*** MATERIAL PROVIDED ***

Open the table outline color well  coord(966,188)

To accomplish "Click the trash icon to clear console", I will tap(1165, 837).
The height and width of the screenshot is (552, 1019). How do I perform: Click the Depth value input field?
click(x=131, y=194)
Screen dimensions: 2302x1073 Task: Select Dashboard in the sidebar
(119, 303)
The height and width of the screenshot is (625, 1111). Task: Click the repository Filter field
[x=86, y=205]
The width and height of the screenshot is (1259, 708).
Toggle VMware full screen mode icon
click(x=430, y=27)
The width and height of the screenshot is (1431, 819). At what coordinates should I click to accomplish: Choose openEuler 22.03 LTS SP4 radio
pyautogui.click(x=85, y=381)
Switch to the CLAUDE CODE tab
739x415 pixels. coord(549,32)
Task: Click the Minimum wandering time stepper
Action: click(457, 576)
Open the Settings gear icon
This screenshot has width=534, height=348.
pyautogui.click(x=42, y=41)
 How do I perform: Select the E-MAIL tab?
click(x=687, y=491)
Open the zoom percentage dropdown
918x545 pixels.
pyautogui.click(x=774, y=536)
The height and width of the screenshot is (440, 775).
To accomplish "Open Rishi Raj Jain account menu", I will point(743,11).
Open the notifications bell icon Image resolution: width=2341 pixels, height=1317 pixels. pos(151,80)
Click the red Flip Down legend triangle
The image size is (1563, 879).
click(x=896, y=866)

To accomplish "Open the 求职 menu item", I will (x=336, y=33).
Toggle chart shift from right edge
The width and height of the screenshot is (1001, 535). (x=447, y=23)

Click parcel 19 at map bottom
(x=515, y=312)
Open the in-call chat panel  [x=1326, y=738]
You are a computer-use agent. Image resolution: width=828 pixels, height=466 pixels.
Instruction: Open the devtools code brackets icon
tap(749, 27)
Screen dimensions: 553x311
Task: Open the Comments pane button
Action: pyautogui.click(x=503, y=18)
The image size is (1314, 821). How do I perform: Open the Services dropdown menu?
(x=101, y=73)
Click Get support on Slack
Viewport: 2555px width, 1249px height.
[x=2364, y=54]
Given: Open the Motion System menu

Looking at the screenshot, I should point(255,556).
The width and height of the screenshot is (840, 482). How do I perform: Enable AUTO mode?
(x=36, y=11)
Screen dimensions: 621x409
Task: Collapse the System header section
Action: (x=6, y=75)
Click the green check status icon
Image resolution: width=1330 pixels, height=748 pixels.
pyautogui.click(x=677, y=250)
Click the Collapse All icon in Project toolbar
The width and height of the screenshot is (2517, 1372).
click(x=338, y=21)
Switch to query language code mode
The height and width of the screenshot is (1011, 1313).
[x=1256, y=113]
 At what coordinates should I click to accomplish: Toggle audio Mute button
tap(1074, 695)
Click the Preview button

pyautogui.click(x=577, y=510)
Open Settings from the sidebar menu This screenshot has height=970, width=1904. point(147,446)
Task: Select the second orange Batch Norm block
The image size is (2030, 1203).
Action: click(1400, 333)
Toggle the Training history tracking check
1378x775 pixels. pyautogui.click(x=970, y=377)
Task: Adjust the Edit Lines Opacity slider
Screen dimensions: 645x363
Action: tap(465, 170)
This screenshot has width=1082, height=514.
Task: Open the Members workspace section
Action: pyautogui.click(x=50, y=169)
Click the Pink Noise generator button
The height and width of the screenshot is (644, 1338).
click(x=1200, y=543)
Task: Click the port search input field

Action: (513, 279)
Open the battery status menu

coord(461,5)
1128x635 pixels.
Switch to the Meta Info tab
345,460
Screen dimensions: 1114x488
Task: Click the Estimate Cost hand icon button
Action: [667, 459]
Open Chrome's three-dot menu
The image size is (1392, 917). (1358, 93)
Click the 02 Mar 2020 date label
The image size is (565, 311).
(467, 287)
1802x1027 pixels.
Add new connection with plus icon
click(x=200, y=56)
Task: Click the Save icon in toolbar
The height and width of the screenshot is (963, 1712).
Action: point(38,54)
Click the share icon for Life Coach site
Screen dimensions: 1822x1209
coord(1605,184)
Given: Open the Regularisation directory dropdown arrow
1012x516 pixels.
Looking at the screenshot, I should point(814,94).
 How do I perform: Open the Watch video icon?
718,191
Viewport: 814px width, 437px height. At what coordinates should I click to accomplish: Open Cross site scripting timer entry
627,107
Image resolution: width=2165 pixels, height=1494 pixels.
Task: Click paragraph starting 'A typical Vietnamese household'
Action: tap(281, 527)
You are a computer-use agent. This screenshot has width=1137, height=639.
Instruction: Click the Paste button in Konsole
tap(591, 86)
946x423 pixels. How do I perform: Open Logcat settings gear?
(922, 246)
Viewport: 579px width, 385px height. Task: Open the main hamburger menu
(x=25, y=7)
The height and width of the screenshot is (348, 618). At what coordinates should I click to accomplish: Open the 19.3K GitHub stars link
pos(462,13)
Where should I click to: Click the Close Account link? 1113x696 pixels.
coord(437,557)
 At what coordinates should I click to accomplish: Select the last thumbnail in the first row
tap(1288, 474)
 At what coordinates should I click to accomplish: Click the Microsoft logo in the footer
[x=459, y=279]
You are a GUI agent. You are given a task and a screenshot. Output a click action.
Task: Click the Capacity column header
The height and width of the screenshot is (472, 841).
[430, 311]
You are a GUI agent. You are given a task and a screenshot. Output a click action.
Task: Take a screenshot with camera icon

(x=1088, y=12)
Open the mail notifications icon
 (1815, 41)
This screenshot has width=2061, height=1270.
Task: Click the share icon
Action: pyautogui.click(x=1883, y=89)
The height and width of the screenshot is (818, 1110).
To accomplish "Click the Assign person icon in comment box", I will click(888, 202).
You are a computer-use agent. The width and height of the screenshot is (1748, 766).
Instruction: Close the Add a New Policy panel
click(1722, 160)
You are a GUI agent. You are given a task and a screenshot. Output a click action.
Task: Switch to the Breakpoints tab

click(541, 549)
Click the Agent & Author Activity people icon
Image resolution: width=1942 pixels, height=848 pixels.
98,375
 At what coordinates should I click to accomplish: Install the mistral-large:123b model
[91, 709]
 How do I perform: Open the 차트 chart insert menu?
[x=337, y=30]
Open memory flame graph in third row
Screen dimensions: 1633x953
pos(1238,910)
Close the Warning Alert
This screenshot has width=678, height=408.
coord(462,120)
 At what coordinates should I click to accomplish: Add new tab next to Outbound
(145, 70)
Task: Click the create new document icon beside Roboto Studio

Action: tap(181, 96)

*** End of MATERIAL PROVIDED ***

- WORK TO COMPLETE -
The reply should consist solely of the lines above from the one that has "Task: Adjust the Edit Lines Opacity slider" through the one that has "Task: Click the Save icon in toolbar", reproduced exactly.

- FINISHED TASK -
Task: Adjust the Edit Lines Opacity slider
Screen dimensions: 645x363
Action: tap(465, 170)
This screenshot has width=1082, height=514.
Task: Open the Members workspace section
Action: pyautogui.click(x=50, y=169)
Click the Pink Noise generator button
The height and width of the screenshot is (644, 1338).
click(x=1200, y=543)
Task: Click the port search input field

Action: (513, 279)
Open the battery status menu

coord(461,5)
1128x635 pixels.
Switch to the Meta Info tab
345,460
Screen dimensions: 1114x488
Task: Click the Estimate Cost hand icon button
Action: [667, 459]
Open Chrome's three-dot menu
The image size is (1392, 917). (1358, 93)
Click the 02 Mar 2020 date label
The image size is (565, 311).
(467, 287)
1802x1027 pixels.
Add new connection with plus icon
click(x=200, y=56)
Task: Click the Save icon in toolbar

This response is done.